▸ Task goal: Copy out the first line of the listing and every line after it, exactly, until you have copied the line containing "You are a computer-use".

▸ Material for this exercise:
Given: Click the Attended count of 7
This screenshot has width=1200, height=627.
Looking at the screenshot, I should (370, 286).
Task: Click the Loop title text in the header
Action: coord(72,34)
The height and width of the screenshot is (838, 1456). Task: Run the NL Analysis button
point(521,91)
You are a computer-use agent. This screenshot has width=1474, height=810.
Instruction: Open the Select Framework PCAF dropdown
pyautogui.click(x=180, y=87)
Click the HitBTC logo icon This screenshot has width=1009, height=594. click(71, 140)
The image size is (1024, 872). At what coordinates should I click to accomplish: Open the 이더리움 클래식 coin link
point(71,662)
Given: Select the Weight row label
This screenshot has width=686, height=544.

▸ Solution to this exercise:
Given: Click the Attended count of 7
This screenshot has width=1200, height=627.
Looking at the screenshot, I should (370, 286).
Task: Click the Loop title text in the header
Action: coord(72,34)
The height and width of the screenshot is (838, 1456). Task: Run the NL Analysis button
point(521,91)
You are a computer-use agent. This screenshot has width=1474, height=810.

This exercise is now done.